A 65-year-old patient revealed on her first visit that she was experiencing post-menopausal spotty bleeding. I was surprised with her initial blood work results. Estradiol levels were a high 350 pg/dl. She informed me that her dermatologist had prescribed Premarin cream to use for facial wrinkles. She thought it was no problem because, as she was told, it does not get absorbed (I need to note that since that time, the major labs have changed their estradiol test. The new test is now more specific for estradiol and does not cross react with the estrone in Premarin nor the horse estrogens. I now also measure estrone to help pick up these unexpected cases.) It is not rare to find that makeup or some other product containing estrogen, progesterone or DHEA without being labeled as such.

When will I stop my hormones?

This is a serious question. The baby boomers constitute a study in progress. I don’t see any particular end point to HRT as long as the patient is healthy. Seriously ill women are usually under the care of a medical team and HRT is generally discontinued. These patients tend to disappear from gynecologic practices. I tell patients to revisit this question every year. I am not giving them a 20-year prescription. I hope, as time goes on, we will accumulate data on physiologic bioidentical hormone use over the long term.

Special considerations:
The Older New Start: These folks are at higher risk for heart attack and stroke from clotting issues. I usually use topical preparations in small doses. Low dose vaginal preparations are probably OK also. Balancing estrogen with progesterone is still important. 

Warning: Hormones given vaginally are well-absorbed systemically.

The young woman with s/p bilateral oophorectomy: These women need their womanhood preserved. I will try to restore hormone levels that are age appropriate. I want these women to have enough estrogen to be comfortable. An estrogen patch of 0.075 or even 0.1 may be required. Progesterone may have to go up to 150mg PO. As she ages, I would gradually reduce the doses.

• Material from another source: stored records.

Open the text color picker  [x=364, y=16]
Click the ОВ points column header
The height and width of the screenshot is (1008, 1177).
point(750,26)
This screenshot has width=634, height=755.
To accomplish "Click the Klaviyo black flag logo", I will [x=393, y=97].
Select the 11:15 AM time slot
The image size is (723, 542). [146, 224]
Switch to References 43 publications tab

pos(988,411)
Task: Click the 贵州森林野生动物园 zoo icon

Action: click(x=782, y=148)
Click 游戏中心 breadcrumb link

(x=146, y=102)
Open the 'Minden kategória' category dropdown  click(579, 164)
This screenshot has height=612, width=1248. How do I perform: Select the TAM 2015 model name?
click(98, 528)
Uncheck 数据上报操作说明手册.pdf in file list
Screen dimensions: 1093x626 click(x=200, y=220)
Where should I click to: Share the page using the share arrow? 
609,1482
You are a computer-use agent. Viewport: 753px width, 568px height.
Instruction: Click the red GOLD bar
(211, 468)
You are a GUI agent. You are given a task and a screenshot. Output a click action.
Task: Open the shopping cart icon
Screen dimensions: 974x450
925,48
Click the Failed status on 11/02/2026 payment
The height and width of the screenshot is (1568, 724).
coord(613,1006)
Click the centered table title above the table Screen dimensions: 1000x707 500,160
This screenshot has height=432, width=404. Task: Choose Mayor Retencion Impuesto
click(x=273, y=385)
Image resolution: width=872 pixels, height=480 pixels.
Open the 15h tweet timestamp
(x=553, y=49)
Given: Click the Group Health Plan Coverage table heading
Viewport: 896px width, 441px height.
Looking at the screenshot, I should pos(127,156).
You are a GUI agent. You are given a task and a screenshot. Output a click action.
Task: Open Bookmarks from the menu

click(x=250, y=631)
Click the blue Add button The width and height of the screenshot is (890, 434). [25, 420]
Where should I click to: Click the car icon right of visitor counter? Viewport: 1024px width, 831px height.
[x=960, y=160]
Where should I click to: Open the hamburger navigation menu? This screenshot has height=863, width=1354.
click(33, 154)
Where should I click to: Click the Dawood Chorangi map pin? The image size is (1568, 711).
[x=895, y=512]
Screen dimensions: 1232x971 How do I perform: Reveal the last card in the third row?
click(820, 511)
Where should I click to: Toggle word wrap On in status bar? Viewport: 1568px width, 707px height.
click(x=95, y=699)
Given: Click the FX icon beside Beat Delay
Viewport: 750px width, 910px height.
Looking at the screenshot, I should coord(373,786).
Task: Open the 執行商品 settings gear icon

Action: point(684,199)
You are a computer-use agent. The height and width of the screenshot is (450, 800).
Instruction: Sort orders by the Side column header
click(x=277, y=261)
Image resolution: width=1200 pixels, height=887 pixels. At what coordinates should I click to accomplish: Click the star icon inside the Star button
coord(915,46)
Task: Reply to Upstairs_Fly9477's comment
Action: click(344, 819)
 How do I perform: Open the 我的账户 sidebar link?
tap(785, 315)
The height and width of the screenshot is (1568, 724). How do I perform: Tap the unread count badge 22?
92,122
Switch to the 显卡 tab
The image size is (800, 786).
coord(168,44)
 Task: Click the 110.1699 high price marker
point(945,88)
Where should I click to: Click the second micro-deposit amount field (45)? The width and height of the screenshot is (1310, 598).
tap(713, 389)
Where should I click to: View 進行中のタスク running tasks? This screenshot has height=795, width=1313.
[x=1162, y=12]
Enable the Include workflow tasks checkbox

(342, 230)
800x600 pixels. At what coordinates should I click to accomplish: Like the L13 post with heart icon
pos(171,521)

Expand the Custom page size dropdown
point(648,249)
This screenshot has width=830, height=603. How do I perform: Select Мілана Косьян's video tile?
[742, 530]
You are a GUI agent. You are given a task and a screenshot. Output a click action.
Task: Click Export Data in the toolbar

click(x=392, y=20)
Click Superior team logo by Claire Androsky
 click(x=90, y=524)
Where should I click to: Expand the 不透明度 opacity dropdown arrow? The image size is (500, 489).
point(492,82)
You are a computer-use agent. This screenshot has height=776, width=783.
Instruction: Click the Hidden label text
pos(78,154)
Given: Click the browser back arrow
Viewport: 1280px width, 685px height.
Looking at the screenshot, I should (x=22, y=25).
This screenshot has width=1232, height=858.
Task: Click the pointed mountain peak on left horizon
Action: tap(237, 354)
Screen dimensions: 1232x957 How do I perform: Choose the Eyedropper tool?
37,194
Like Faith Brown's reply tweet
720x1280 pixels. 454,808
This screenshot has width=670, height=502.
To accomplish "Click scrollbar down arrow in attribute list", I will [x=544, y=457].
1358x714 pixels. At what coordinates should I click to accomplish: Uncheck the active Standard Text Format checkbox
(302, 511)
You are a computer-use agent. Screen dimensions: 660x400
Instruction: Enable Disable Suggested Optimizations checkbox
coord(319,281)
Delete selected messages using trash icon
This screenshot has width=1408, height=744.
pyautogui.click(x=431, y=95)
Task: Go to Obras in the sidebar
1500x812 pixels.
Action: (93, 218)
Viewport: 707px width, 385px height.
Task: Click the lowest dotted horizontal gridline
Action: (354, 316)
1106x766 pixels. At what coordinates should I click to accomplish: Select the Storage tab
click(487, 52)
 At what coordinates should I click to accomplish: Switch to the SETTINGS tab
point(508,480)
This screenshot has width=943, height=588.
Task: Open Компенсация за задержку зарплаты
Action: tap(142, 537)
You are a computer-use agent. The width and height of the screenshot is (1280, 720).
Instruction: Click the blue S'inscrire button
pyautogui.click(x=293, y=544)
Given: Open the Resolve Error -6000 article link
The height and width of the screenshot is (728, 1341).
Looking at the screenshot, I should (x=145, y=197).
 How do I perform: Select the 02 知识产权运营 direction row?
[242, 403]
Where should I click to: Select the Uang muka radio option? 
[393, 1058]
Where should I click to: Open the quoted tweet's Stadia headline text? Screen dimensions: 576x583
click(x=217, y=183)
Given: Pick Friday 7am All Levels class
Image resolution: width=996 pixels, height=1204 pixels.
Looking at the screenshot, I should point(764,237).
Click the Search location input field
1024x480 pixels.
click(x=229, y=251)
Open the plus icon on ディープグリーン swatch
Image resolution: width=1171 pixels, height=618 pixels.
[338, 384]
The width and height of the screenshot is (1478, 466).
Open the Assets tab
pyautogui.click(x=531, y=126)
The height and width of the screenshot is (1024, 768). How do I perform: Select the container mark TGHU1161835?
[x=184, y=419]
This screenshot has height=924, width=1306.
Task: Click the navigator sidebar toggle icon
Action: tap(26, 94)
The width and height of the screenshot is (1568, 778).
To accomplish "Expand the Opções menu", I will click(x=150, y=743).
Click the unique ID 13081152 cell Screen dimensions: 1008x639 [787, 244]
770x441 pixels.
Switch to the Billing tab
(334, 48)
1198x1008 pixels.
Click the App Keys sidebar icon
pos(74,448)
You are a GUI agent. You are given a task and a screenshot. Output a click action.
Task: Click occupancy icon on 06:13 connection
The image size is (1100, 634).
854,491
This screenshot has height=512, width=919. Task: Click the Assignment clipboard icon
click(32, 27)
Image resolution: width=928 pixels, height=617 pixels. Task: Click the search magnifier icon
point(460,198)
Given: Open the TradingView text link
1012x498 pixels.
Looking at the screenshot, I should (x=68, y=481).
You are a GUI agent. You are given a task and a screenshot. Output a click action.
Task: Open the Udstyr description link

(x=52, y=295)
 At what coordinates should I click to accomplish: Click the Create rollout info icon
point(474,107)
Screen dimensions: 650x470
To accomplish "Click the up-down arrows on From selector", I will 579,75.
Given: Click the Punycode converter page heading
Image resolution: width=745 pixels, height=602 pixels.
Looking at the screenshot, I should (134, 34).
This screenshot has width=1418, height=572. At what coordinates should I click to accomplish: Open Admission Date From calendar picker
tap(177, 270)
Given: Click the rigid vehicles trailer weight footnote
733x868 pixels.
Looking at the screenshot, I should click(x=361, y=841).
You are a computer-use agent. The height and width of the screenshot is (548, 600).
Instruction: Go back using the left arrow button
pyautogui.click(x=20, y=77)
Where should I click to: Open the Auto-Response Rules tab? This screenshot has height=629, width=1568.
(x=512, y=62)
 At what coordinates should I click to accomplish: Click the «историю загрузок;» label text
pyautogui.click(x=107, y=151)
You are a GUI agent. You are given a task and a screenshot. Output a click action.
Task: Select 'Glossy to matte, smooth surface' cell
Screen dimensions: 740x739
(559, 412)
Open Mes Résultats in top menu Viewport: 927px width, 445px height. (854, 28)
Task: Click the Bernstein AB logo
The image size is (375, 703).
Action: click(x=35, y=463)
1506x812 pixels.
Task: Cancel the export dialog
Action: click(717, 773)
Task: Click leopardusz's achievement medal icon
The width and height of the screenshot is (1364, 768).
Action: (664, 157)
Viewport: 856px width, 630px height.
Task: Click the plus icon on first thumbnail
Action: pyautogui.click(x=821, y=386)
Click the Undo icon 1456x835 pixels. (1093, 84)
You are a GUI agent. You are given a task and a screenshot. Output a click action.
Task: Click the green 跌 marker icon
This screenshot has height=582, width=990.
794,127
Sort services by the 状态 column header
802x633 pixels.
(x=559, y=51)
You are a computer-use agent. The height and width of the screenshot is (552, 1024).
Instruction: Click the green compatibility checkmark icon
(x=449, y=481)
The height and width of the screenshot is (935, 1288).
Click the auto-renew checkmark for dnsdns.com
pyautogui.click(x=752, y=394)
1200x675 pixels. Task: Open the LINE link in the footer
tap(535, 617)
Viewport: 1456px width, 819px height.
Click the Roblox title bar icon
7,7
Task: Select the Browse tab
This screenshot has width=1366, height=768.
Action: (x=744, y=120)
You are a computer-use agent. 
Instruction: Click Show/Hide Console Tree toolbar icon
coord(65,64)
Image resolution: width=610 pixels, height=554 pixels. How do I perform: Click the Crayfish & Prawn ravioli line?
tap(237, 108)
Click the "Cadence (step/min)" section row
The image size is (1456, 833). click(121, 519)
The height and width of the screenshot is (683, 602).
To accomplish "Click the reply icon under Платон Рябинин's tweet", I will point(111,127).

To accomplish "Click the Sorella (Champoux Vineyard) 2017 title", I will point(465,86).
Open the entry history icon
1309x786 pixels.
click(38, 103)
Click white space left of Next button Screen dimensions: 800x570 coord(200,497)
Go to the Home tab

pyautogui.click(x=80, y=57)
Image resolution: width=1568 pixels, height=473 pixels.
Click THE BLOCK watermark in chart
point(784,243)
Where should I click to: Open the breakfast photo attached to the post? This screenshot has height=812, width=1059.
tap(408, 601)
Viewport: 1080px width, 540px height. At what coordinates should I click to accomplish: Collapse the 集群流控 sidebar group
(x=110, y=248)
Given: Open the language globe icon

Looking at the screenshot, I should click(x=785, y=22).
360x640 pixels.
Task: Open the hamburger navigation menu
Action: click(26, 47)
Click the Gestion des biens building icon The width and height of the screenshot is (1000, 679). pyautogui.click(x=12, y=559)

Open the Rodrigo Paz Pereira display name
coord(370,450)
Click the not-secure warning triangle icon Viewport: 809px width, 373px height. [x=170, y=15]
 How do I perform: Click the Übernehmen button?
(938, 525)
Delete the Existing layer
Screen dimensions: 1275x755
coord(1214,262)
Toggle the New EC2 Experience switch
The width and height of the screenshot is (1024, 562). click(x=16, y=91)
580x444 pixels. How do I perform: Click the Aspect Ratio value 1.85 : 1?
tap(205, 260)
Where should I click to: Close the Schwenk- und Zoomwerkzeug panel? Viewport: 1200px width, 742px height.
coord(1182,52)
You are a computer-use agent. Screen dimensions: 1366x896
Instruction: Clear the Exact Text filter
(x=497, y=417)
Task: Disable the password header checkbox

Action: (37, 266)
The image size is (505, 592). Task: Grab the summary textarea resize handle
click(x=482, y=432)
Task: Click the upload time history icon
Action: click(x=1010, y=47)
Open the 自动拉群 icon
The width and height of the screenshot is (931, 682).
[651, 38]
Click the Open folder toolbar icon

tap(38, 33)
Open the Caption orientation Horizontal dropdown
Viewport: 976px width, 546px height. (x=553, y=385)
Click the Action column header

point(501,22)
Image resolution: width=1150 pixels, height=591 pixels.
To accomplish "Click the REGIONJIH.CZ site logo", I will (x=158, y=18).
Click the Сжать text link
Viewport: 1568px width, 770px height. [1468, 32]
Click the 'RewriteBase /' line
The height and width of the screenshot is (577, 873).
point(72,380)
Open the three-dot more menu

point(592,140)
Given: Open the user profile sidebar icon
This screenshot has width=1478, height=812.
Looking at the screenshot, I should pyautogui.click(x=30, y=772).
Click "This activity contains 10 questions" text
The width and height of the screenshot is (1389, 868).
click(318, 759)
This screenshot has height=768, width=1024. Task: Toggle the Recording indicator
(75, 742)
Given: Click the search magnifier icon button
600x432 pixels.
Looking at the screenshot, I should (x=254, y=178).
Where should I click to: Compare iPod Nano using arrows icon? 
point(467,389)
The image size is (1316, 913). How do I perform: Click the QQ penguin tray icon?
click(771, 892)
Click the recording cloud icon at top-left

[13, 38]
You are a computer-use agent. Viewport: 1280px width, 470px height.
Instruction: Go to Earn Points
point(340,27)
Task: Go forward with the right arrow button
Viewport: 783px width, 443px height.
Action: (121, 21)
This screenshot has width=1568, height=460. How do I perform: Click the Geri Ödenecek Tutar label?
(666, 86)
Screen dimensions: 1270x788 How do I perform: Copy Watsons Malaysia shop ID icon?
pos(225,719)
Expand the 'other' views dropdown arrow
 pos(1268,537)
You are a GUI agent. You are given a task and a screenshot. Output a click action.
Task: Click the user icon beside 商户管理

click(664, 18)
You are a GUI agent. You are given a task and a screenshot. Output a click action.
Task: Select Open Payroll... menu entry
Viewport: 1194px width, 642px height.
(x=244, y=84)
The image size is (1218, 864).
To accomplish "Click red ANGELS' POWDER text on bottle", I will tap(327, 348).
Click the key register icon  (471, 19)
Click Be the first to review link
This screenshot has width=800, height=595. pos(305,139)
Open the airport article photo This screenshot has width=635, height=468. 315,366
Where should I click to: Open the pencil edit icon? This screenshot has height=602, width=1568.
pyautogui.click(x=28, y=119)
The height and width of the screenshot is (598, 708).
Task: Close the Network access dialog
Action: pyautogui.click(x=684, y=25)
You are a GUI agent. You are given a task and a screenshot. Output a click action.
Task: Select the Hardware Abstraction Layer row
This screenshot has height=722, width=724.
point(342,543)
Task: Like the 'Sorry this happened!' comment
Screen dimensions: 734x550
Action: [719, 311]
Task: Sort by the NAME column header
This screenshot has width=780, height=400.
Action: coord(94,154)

Not sexually active: If vaginal dryness is not an issue, I find that many of these women are quite happy with lower doses of HRT. The lowest doses of the patch (or topical creams) are usually sufficient. Balance is still important.

Prior breast cancer: This is a very controversial topic. I will write about this separately. The chapter in Spiroff, GYN Endocrine, 7th edition, Lippencott, is an excellent resource. They reviewed hundreds of articles. The short answer is that I try to review the current knowledge with the patient. We than map out a plan that best suits her needs with the lowest tolerable risk. The public lay literature on this subject is terribly misleading.

High breast cancer risk or patient anxiety about getting cancer: This situation is similar to those with prior breast cancer, but with less pressure. I don’t think there are any clear answers, but the lay literature and the public reporting of the WHI grossly exaggerates the risk relationship between estrogen and breast cancer. In addition, the theoretical protection provided by real progesterone is virtually unexplored. It would probably take studies lasting at least 20 years to get any clear answer.

Follow-up laboratory tests:
After several rounds of laboratory tests and dosage adjustment, the patient will hopefully be happy with her therapy. Since her ovarian hormone status is probably going to change very little in the future, her medication use should be fairly stable. Seeing these patients once or twice a year with pre-visit blood work should be sufficient to follow them.